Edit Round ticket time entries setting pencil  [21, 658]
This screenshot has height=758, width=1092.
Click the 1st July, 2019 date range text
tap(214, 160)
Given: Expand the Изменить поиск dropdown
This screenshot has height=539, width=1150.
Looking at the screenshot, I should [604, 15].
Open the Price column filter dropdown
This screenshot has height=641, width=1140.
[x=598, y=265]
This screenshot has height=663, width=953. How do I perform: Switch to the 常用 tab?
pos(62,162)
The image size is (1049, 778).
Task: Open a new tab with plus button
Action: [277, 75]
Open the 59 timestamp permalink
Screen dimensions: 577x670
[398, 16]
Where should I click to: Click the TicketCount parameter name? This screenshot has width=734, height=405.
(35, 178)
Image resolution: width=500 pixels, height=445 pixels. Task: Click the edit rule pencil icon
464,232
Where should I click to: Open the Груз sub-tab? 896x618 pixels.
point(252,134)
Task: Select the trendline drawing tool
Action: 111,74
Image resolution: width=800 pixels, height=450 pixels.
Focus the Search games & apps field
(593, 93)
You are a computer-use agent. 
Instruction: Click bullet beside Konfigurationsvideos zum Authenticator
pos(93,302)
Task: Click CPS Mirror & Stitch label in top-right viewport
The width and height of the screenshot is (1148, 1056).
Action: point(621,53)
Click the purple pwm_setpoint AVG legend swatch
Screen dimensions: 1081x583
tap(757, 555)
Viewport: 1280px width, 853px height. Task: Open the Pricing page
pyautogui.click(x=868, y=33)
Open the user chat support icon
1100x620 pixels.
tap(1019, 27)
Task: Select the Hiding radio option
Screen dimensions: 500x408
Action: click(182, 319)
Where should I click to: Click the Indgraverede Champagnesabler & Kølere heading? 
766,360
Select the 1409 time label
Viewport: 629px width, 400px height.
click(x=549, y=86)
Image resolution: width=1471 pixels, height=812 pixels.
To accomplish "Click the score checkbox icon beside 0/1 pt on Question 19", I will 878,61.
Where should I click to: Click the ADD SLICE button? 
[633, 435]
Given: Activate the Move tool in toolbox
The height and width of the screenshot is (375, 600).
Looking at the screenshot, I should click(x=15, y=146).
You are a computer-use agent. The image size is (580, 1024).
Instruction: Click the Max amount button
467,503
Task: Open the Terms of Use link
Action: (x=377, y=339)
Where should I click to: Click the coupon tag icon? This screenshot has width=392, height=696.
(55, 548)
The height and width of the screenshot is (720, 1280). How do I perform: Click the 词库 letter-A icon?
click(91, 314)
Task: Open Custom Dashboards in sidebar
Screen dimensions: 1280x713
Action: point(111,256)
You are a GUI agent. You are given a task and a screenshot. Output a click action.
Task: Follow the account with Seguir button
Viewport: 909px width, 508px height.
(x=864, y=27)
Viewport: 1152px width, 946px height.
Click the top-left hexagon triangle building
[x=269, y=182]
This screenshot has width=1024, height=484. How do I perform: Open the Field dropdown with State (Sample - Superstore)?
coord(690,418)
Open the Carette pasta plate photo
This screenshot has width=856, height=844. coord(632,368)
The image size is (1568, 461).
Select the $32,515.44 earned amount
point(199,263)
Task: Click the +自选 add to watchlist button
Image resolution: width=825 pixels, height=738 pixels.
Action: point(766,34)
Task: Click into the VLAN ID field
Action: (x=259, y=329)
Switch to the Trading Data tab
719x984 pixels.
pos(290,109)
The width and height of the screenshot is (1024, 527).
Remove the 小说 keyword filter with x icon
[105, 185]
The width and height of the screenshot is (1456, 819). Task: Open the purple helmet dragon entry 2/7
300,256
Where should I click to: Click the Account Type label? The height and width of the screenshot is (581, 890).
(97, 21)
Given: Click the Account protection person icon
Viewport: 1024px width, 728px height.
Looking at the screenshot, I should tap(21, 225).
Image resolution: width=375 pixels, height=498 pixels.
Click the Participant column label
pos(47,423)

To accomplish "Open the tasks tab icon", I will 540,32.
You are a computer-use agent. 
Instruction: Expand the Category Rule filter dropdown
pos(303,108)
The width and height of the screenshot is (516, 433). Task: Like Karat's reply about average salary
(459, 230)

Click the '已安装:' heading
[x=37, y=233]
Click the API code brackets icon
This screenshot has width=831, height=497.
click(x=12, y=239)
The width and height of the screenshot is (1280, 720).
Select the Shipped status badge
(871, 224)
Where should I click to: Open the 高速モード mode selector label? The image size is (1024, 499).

● **Assignment**
Produce the lines from the top of the listing through the "Given: Expand the Изменить поиск dropdown" line exactly as they appear, with no additional output.

● **Solution to this task**
Edit Round ticket time entries setting pencil  [21, 658]
This screenshot has height=758, width=1092.
Click the 1st July, 2019 date range text
tap(214, 160)
Given: Expand the Изменить поиск dropdown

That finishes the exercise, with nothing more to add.